Over the past month, I’ve had a lot of emotions trying to take root in my heart. Hurt. Anger. Bitterness. Frustration. Sadness. All of those emotions began fueling what felt like a hurricane in my soul. A raging storm that wanted to drown me in hopelessness. But a few months ago, the Lord asked me to draw a line in the sand and refuse to ever call any situation, person, or relationship hopeless when speaking to the God of Hope.

So, instead of giving in to the storm, I began feeding my peace.

I poured over scripture after scripture about peace, and then I camped out in Psalm 34:14, which says, Turn from evil and do good; seek peace and pursue it.” Other versions say, “Practice being at peace.” I began asking the question: What does it look like to practice being at peace?

As I studied, I found that the Hebrew word for peace (Shalom) is made up of four letters:

  • Shin is a picture of teeth and means “to destroy.”
  • Lamed is a shepherd’s staff, representing authority.
  • Vav is a picture of a hook, which means to bind.
  • Mem is a picture of water and can represent chaos.

If you put those letter pictures together, Shalom Peace is a picture of “destroying the authority that binds us to chaos.”

So, in John 14:27, when Jesus said, “Peace I leave with you; My peace I give you,” He was gifting us His peace, which destroys the (stolen) authority that tries to bind us to chaos. We know any “authority” of the enemy is stolen, because Jesus told us in Matthew 28 that He has been given all authority in heaven and on earth.

Jesus then continues, “I do not give to you as the world gives. Do not let your hearts be troubled and do not be afraid.” Which means that to pursue or practice peace is to not allow your heart to be troubled or afraid of the things going on around you. To hold steadfast to the truth that He who is in us is greater than he who is in this world.

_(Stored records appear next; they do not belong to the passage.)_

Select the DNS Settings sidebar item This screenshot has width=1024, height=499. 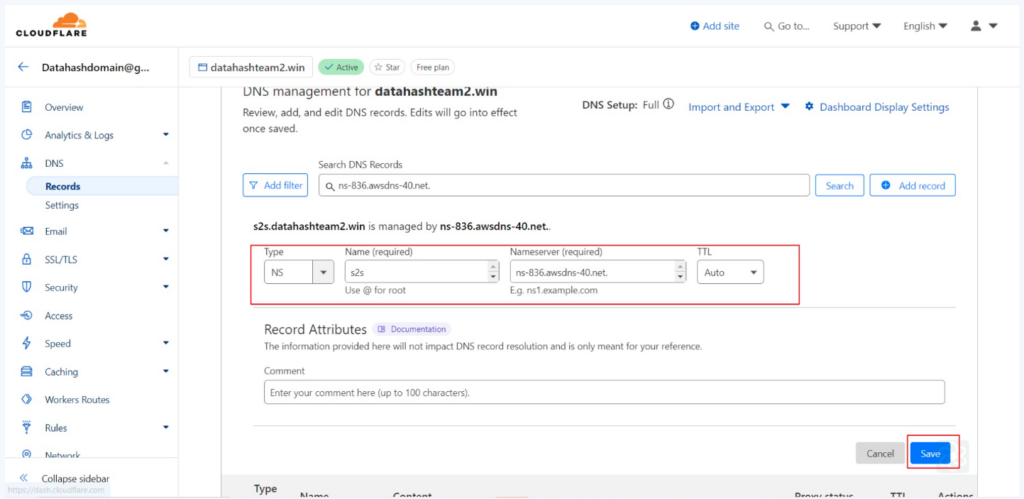pos(62,205)
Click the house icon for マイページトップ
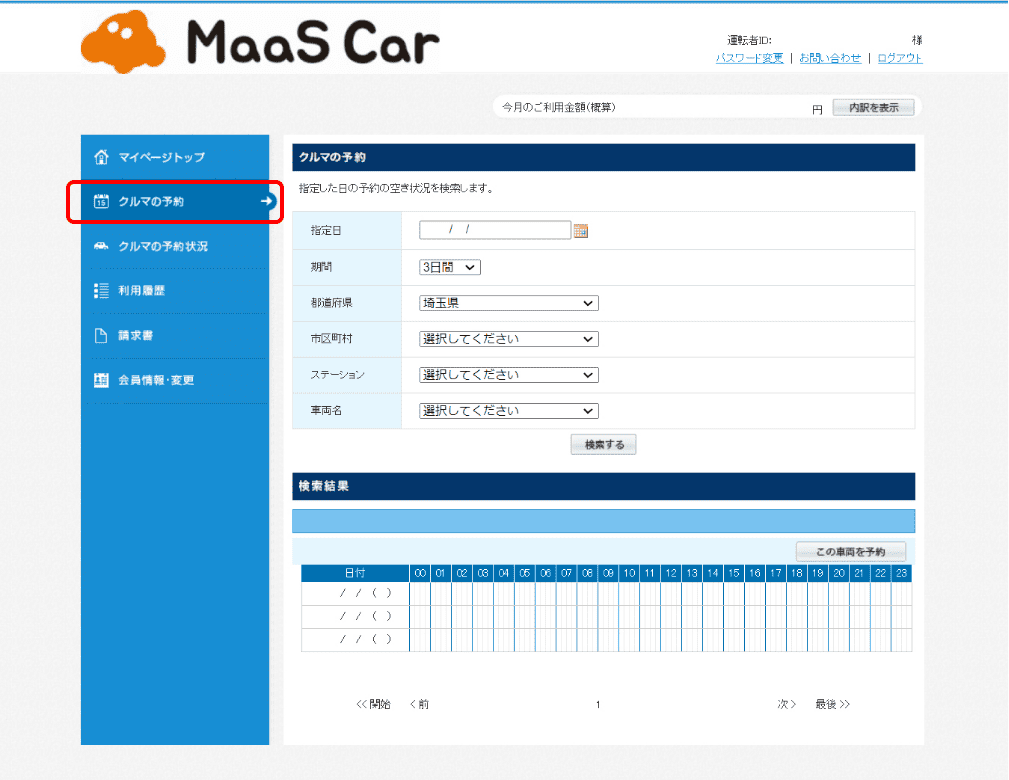 click(101, 157)
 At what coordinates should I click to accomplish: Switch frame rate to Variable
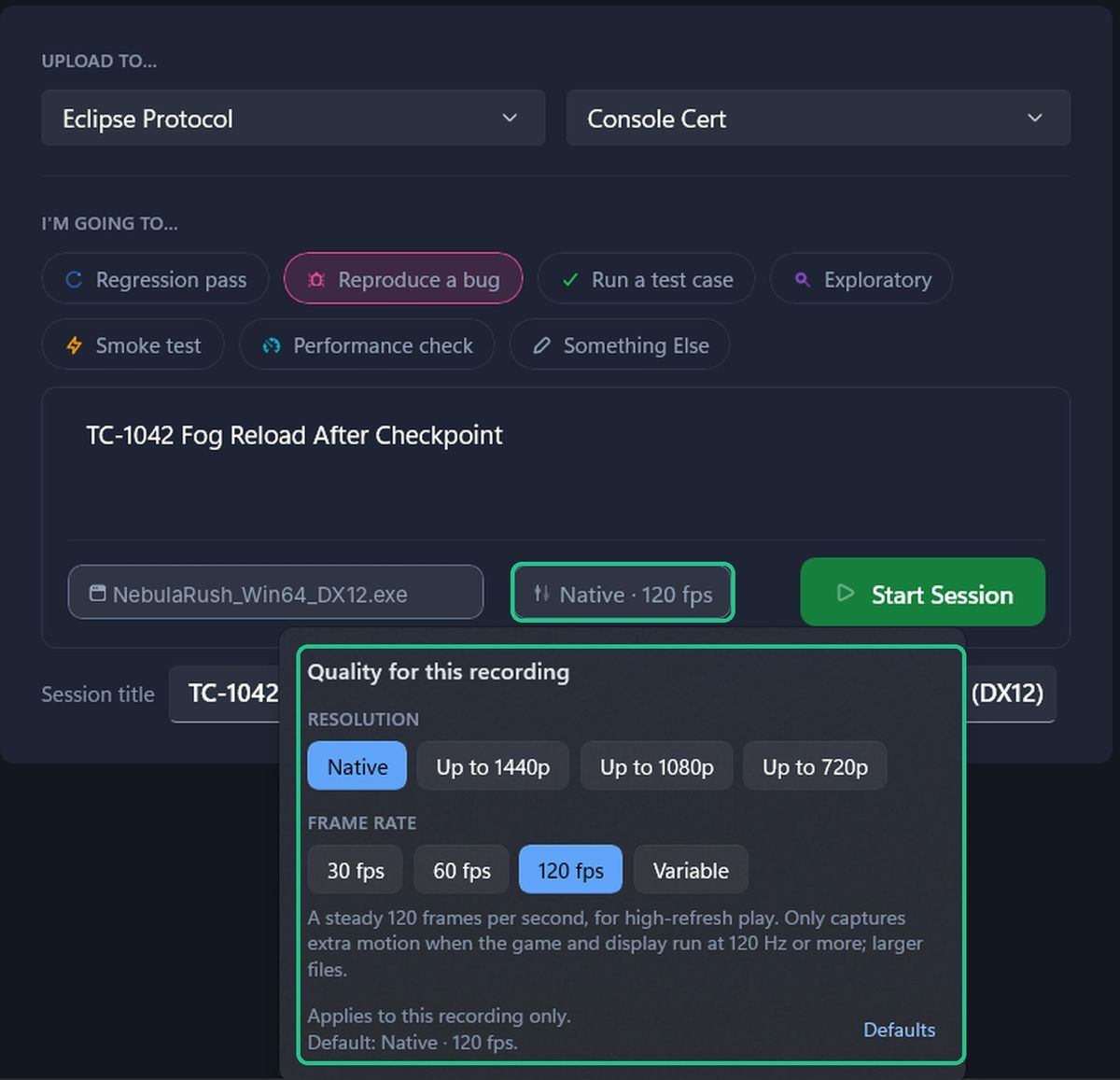[x=691, y=870]
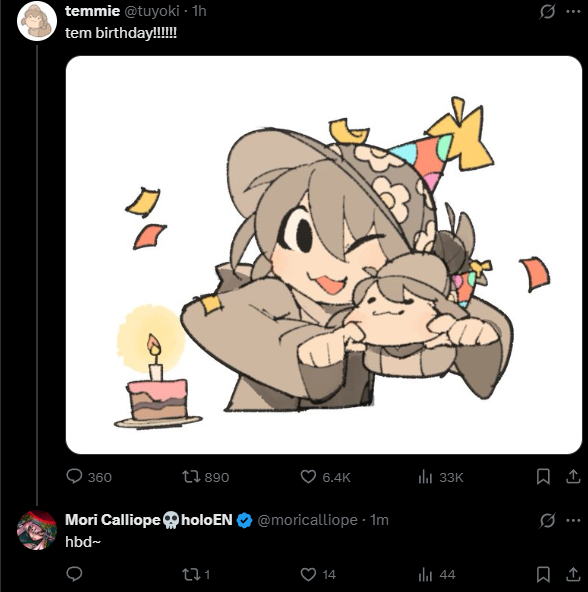Viewport: 588px width, 592px height.
Task: Bookmark Mori Calliope's reply
Action: point(543,574)
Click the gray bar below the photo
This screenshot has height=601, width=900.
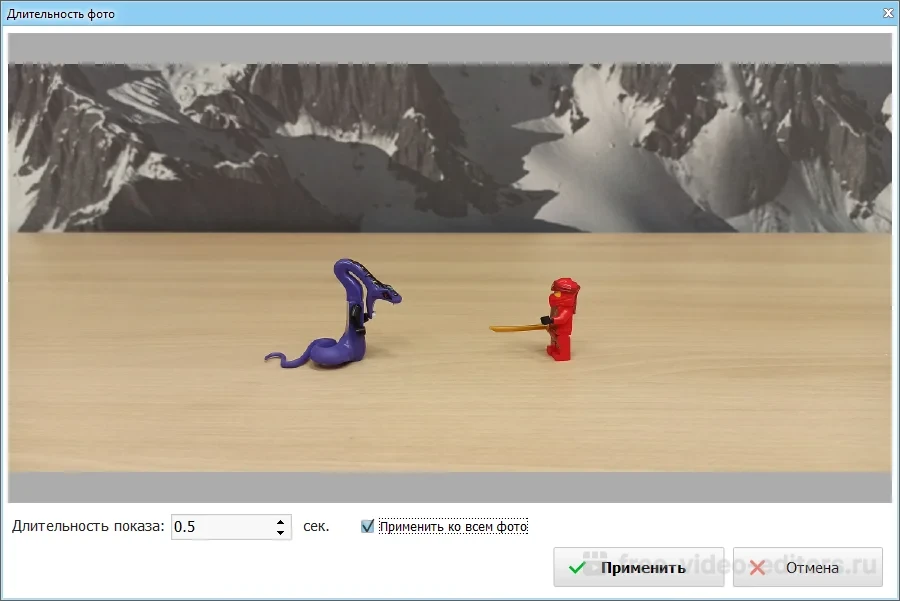(450, 486)
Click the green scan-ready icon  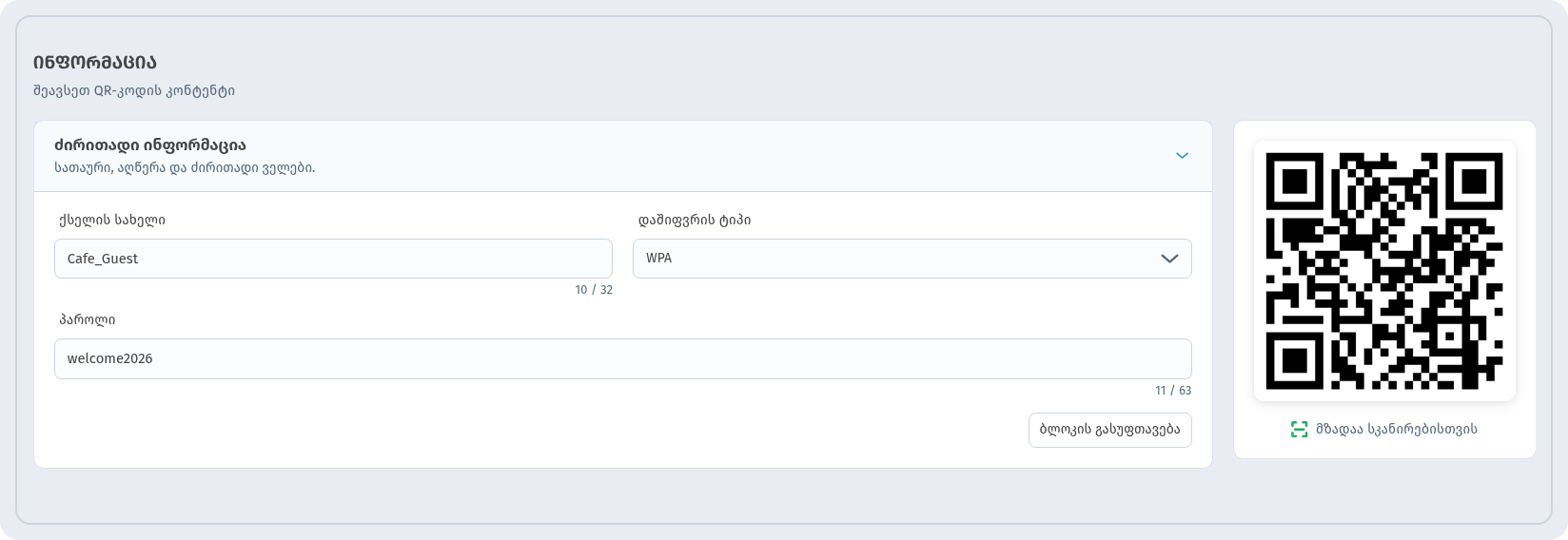(1299, 430)
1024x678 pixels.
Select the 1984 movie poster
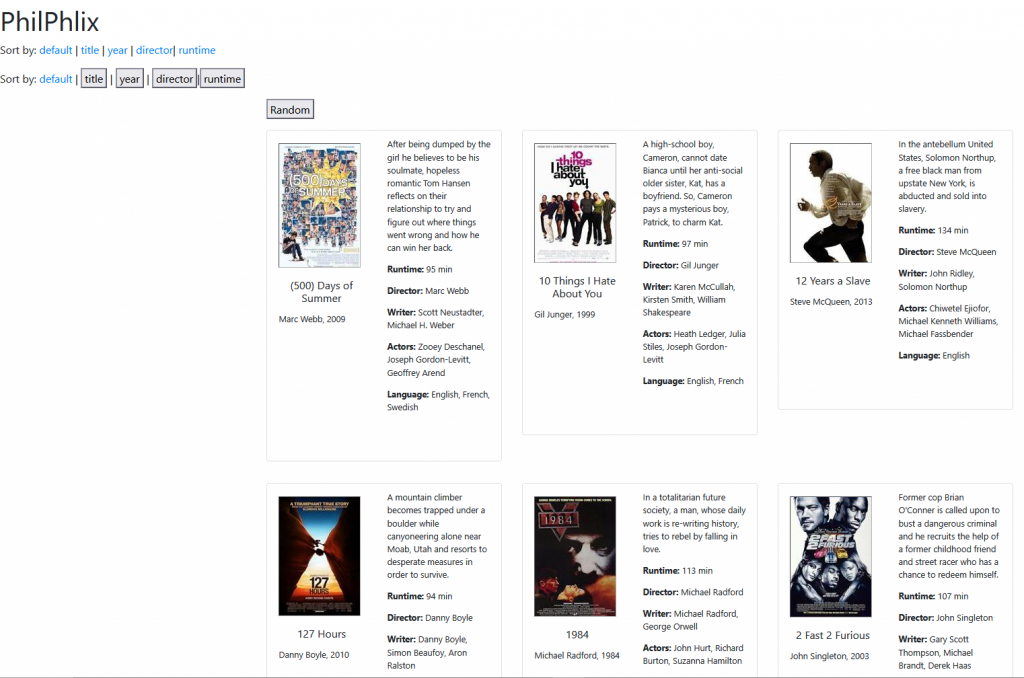coord(575,556)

When Jesus and the disciples were caught in the storm, Jesus rebuked the wind (the chaos of the atmosphere), but He spoke to the waves, “Peace. Be still.” When we have a hurricane inside of us, we rebuke the spirit that binds us to chaos, and we speak to our hearts: Peace. Be Still.

So, that’s what I have been speaking over my heart and my soul for the past four weeks. I refuse to be distracted by the illusions and schemes of the enemy. I refuse to let the hurt or bitterness take root. I refuse to give wind to the hurricane. I refuse to feed the storm.

Instead, I pursue the gift of peace, and I speak to my heart.

Peace. Be still.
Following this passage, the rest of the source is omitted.